--- START ---

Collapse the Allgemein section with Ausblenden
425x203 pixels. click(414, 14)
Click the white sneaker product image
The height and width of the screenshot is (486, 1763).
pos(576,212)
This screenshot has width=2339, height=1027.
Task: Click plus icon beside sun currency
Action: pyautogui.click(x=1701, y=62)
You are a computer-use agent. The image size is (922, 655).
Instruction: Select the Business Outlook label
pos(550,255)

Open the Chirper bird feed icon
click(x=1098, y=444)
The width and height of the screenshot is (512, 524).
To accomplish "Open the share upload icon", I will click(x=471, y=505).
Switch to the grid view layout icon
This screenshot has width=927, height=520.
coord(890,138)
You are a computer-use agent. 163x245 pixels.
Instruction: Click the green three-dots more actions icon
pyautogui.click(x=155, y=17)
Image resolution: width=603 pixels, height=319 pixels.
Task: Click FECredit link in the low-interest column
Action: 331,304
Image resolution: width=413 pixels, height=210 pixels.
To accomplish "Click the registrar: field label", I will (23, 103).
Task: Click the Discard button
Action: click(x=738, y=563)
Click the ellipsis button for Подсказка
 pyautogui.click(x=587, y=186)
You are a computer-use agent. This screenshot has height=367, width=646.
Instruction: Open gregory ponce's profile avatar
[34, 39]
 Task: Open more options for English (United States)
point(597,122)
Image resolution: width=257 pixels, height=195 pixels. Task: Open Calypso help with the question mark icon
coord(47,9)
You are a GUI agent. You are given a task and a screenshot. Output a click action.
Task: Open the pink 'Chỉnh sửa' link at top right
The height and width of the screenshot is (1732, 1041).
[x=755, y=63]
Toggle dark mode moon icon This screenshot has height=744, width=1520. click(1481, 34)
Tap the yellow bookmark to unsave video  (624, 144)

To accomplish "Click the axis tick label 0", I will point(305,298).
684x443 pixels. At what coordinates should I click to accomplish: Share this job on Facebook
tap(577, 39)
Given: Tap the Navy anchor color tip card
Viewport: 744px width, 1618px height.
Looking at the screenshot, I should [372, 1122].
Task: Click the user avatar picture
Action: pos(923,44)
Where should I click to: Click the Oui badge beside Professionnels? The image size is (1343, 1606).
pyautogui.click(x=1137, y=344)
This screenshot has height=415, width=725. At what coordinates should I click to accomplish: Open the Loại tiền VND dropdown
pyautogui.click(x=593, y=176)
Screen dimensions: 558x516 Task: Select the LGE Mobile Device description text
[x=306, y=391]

--- END ---

When you answer, return the records above exactly as they stand.

Task output:
Collapse the Allgemein section with Ausblenden
425x203 pixels. click(414, 14)
Click the white sneaker product image
The height and width of the screenshot is (486, 1763).
pos(576,212)
This screenshot has width=2339, height=1027.
Task: Click plus icon beside sun currency
Action: pyautogui.click(x=1701, y=62)
You are a computer-use agent. The image size is (922, 655).
Instruction: Select the Business Outlook label
pos(550,255)

Open the Chirper bird feed icon
click(x=1098, y=444)
The width and height of the screenshot is (512, 524).
To accomplish "Open the share upload icon", I will click(x=471, y=505).
Switch to the grid view layout icon
This screenshot has width=927, height=520.
coord(890,138)
You are a computer-use agent. 163x245 pixels.
Instruction: Click the green three-dots more actions icon
pyautogui.click(x=155, y=17)
Image resolution: width=603 pixels, height=319 pixels.
Task: Click FECredit link in the low-interest column
Action: 331,304
Image resolution: width=413 pixels, height=210 pixels.
To accomplish "Click the registrar: field label", I will (23, 103).
Task: Click the Discard button
Action: click(x=738, y=563)
Click the ellipsis button for Подсказка
 pyautogui.click(x=587, y=186)
You are a computer-use agent. This screenshot has height=367, width=646.
Instruction: Open gregory ponce's profile avatar
[34, 39]
 Task: Open more options for English (United States)
point(597,122)
Image resolution: width=257 pixels, height=195 pixels. Task: Open Calypso help with the question mark icon
coord(47,9)
You are a GUI agent. You are given a task and a screenshot. Output a click action.
Task: Open the pink 'Chỉnh sửa' link at top right
The height and width of the screenshot is (1732, 1041).
[x=755, y=63]
Toggle dark mode moon icon This screenshot has height=744, width=1520. click(1481, 34)
Tap the yellow bookmark to unsave video  (624, 144)

To accomplish "Click the axis tick label 0", I will point(305,298).
684x443 pixels. At what coordinates should I click to accomplish: Share this job on Facebook
tap(577, 39)
Given: Tap the Navy anchor color tip card
Viewport: 744px width, 1618px height.
Looking at the screenshot, I should [372, 1122].
Task: Click the user avatar picture
Action: pos(923,44)
Where should I click to: Click the Oui badge beside Professionnels? The image size is (1343, 1606).
pyautogui.click(x=1137, y=344)
This screenshot has height=415, width=725. At what coordinates should I click to accomplish: Open the Loại tiền VND dropdown
pyautogui.click(x=593, y=176)
Screen dimensions: 558x516 Task: Select the LGE Mobile Device description text
[x=306, y=391]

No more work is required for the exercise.